The bill's background check provisions are far weaker than Senate legislation that Republicans and the NRA killed two years ago; that legislation would have required the checks for firearms bought at gun shows and online. Cornyn has an A-plus voting rating from the NRA, which has long impeded gun restrictions in Congress but has backed some efforts to make it harder for mentally ill people to purchase weapons.

Currently, background checks are required only for sales by federally licensed gun dealers.

People who have been legally ruled "mentally defective" or been committed to mental institutions are already barred from buying firearms. But states are not required to send those records to the FBI-run federal database, leaving it uneven.

Under Cornyn's bill, states sending at least 90 percent of their records on people with serious mental problems to the federal background check database would get law enforcement grant increases of up to 5 percent.

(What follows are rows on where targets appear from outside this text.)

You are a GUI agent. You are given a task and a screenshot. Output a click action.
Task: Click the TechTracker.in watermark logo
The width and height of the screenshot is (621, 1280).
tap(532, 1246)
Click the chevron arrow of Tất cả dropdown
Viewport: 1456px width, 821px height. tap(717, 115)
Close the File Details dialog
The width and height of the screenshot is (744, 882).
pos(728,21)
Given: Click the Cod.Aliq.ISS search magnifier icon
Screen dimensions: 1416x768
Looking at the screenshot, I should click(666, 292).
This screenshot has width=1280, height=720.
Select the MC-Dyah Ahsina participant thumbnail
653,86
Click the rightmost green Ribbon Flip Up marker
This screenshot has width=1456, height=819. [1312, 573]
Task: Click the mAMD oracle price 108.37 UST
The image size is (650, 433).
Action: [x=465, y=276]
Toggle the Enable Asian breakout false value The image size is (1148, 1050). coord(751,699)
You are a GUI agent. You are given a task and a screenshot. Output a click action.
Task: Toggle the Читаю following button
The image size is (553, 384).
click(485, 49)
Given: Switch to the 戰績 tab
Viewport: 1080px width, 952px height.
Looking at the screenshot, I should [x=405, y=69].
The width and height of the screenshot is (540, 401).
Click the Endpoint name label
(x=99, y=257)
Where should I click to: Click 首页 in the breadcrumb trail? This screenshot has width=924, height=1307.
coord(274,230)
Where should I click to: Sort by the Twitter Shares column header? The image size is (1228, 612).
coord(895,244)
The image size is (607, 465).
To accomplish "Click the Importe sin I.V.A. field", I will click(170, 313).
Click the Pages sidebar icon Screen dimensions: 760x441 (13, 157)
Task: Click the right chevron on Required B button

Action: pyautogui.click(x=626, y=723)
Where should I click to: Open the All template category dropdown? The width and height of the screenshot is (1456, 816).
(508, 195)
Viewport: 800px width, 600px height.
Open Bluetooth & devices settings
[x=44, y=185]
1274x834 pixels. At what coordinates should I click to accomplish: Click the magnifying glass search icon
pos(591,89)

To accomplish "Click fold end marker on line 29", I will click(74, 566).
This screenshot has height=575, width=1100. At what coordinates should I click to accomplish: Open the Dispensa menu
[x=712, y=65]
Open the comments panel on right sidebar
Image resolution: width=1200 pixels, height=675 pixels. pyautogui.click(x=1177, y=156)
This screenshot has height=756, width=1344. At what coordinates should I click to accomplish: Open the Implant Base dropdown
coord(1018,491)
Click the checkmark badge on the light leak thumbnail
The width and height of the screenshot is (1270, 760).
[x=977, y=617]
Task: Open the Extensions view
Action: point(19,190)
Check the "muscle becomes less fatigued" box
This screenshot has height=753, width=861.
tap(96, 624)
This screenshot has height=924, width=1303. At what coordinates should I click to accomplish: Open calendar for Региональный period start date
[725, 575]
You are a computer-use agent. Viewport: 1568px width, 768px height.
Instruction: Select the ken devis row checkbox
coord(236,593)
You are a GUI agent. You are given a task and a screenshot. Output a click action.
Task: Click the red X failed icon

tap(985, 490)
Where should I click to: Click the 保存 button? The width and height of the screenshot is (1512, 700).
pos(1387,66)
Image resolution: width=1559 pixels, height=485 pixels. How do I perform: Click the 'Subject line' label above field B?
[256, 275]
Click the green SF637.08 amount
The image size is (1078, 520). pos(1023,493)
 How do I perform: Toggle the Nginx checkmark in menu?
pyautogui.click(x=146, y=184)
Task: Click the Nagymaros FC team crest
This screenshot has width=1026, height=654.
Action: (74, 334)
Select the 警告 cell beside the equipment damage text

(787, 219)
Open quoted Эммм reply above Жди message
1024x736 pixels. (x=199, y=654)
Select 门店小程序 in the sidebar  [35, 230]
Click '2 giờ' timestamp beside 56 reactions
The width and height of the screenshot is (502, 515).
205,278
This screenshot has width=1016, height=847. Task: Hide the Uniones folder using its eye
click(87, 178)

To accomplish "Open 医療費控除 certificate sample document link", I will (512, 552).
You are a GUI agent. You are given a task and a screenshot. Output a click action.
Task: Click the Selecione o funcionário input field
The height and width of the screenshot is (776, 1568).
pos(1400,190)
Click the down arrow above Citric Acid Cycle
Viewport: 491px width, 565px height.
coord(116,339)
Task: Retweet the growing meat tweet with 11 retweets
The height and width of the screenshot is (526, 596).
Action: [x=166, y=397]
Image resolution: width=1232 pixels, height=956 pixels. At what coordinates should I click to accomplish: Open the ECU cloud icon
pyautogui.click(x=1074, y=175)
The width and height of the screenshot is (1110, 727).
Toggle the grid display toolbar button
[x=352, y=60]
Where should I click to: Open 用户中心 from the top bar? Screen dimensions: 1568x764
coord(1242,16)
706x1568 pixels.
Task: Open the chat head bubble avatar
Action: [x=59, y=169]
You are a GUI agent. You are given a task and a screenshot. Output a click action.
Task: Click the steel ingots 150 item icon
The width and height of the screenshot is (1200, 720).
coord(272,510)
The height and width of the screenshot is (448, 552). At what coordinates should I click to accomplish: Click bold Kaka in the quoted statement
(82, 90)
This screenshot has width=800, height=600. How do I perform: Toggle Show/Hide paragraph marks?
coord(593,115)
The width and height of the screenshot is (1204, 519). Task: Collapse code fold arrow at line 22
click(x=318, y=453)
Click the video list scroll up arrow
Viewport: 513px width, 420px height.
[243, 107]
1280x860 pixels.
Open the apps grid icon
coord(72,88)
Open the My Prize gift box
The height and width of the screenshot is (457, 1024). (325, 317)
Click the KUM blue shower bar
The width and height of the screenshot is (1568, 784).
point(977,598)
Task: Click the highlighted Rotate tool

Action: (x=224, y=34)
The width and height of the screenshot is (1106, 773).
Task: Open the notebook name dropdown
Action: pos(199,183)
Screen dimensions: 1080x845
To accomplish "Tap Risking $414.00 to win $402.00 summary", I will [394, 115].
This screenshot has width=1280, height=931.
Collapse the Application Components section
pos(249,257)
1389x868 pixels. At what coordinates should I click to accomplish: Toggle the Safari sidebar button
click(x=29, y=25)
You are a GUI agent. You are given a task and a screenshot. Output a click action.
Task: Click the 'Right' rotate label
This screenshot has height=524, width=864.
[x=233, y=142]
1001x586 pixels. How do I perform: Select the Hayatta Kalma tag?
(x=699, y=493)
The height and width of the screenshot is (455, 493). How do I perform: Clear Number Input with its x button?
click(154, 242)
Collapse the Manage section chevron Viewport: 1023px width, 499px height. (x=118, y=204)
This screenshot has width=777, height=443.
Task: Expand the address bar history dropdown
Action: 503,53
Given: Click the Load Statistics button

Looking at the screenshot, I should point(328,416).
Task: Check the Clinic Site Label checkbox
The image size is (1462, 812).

States providing less than that could see grants cut by similar amounts.

Gun-control advocates said the measure should have expanded background checks to online and gun show sales. They also complained that the bill would let some people discharged from involuntary psychiatric treatment, who currently need court approval to buy firearms, immediately purchase guns.

The bill would also require court action before barring gun purchases by veterans declared incompetent by the Veterans Affairs Department. Currently, such veterans cannot obtain weapons.

"Senator Cornyn would make it easier, not harder for seriously mentally ill people to access guns," said Arkadi Gerney, a gun policy expert for the liberal Center for American Progress.

The bill would give state and local governments more flexibility to use federal funds to screen for prisoners' mental problems and improve training for law enforcement officers and others on handling emergencies involving the mentally ill. It also would let civil judges order outpatient treatment for people with mental problems short of committing them to institutions.

Two weeks ago, John Russell Houser killed two people and wounded nine at a theater in Lafayette, La. Mental problems that his family knew about had not been sent to the background check system, and he bought the gun at a shop in Alabama. Police said Houser killed himself after a confrontation.

Dylann Roof, charged in June's massacre of nine people at a historically black church in Charleston, South Carolina, bought his gun after an FBI background check examiner didn't discover that Roof had been arrested for possessing illegal drugs, authorities said. That should have blocked his purchase.

On Monday, Sen. Chuck Schumer, D-N.Y., introduced legislation providing extra federal money to states sending a broad range of data to the federal system, including information about the mentally ill, violent criminals and domestic abusers.

https://news.yahoo.com/no-2-senate-...gun-background-check-125856422--politics.html
 
Re: Leading GOP senator offers bill on guns, mental health

Leading GOP senator offers bill on guns, mental health
By ALAN FRAM
August 5, 2015 6:51 PM


Considering the make up of the republican/gun nut/NRA owned majority congress, I'll give it a snowball's chance in hell to get anywhere near a final vote.

Trump is causing the GOP to trying anything to get some control, as if they ever had any over the Tea Bagger based republican majority in the congress back.